__Extracted data__.
********************

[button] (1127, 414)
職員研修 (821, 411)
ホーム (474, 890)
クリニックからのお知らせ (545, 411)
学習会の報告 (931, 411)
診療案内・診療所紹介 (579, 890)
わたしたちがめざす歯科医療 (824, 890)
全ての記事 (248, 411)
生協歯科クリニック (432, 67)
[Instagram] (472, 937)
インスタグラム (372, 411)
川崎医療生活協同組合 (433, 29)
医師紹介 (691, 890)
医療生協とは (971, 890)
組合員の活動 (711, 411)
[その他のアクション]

********************

__What you will do__.
The entries above, copied exactly, form the whole answer.

__Exercise result__.
[button] (1127, 414)
職員研修 (821, 411)
ホーム (474, 890)
クリニックからのお知らせ (545, 411)
学習会の報告 (931, 411)
診療案内・診療所紹介 (579, 890)
わたしたちがめざす歯科医療 (824, 890)
全ての記事 (248, 411)
生協歯科クリニック (432, 67)
[Instagram] (472, 937)
インスタグラム (372, 411)
川崎医療生活協同組合 (433, 29)
医師紹介 (691, 890)
医療生協とは (971, 890)
組合員の活動 (711, 411)
[その他のアクション]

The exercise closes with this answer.